"I didn't do it, nobody saw me do it, you can't prove anything."
Everyone is so upset, hollering that the jury didn't do this and the defense did that and the prosecutor should have done thus and such, and it would be good to remember this basic fact:
Casey Anthony was not on trial for being a liar, or a party girl, or even a bad mother.
She would probably agree, in her heart of hearts, that she is all of the above.
The prosecution needed to get twelve people to believe beyond the shadow of a doubt that she killed her little girl. They did not do this.
Casey was on trial for killing her little girl, and the prosecution failed to prove that she did that. Just like a tenth-grader who has 101 excuses for a lousy grade in Algebra (The room is too hot. The room is too cold. I'm too close to the chalkboard. I can't see the chalkboard from where I sit. The teacher has it in for me. The other kids hate me. I missed class because I got suspended for truancy...) all it took was for Casey's mouthpiece, José Baez, to muddy the waters enough for the jury to admit that they had some doubts.

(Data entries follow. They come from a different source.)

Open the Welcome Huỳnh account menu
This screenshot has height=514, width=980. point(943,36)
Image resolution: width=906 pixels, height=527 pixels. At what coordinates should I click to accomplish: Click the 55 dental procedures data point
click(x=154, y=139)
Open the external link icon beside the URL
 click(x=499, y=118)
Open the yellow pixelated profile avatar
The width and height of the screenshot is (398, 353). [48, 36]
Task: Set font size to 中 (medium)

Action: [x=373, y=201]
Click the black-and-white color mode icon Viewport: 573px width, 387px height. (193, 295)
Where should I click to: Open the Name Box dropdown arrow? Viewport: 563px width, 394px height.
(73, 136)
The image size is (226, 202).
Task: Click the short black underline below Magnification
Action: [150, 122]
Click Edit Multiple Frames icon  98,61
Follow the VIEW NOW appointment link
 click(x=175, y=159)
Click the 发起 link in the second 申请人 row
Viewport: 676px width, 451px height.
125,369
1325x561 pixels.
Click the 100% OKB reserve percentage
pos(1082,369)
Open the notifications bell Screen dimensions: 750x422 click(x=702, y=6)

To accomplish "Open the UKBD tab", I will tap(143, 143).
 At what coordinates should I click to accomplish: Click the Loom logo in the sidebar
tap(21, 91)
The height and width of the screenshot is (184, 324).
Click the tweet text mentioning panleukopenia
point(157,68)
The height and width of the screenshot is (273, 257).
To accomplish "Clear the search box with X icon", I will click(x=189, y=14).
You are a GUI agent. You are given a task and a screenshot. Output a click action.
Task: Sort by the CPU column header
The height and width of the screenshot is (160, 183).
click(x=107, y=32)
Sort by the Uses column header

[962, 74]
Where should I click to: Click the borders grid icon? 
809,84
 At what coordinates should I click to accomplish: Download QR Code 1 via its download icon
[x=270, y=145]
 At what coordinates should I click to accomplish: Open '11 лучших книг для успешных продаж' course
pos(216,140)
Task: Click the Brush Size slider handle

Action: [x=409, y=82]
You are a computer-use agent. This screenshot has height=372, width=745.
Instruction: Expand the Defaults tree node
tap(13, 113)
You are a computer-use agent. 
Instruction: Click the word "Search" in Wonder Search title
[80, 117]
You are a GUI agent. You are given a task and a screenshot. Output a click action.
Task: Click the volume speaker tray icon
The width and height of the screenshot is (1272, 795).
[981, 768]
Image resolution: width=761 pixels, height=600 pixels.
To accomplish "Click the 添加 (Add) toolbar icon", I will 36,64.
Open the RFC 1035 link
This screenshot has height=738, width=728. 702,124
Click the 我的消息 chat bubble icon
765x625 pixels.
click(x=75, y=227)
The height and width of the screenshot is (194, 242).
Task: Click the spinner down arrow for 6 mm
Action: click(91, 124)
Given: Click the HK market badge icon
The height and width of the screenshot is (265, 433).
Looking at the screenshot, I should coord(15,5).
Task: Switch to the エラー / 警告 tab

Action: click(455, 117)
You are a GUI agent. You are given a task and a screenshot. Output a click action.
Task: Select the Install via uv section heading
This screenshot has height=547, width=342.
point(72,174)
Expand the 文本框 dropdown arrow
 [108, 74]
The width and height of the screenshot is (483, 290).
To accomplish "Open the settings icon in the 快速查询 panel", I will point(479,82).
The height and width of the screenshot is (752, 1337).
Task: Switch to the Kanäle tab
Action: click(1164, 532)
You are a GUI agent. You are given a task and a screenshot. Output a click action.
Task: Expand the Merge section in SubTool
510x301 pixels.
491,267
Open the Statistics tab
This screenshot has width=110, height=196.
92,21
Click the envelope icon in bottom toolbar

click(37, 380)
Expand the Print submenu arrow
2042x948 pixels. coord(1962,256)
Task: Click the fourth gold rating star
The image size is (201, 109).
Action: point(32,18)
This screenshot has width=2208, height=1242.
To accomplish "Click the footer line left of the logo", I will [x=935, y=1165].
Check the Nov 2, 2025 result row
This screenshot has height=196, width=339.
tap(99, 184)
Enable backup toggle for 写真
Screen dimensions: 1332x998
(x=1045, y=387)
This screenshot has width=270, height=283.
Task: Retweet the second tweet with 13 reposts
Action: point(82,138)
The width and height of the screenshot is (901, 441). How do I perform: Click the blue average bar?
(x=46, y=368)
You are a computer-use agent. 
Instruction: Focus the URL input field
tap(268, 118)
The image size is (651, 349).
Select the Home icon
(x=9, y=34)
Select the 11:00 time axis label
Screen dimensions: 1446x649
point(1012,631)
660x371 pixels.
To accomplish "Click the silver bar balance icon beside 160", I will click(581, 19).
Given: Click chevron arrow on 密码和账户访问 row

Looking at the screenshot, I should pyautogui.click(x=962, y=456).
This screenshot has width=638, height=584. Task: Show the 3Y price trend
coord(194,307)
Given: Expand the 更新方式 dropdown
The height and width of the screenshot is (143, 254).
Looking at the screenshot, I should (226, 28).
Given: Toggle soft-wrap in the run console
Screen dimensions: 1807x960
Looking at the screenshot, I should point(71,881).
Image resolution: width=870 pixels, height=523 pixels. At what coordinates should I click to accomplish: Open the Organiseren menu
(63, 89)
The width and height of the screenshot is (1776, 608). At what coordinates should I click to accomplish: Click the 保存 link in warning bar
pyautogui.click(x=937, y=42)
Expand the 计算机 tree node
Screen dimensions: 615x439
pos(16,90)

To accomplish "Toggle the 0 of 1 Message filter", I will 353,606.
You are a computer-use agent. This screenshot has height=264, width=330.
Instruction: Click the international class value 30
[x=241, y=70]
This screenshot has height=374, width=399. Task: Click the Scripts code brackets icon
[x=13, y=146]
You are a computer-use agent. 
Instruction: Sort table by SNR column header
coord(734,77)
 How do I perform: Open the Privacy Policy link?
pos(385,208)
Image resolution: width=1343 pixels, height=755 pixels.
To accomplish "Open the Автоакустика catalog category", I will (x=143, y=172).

Also, Casey was not on trial for not being properly distraught while her daughter was missing, nor for not being grief-stricken once the little girl's remains were found. There is no law, except that ethereal quality of common decency, forbidding the mom of a murder victim from getting a "La Bella Vita" tattoo, or going out dancing and doing the Horizontal Two-Step. All that was easy enough for the defense to explain away- everyone deals with tragedy differently, they said. Add the well-served, but not proven, allegations about her father molesting Casey earlier in her life, and about him possibly having an affair while the search for Caylee went on, and the jury stopped blaming Casey and started blaming her father, who was made to look like a bad guy.
I don't know what kind of guy he is. I don't know what kind of woman Casey is, or her mother. I don't know what kind of woman Caylee would have become, but I do know that she will never have the chance to find out for herself, and I don't know who took that chance away from her.
Twelve men and women say it wasn't her mom.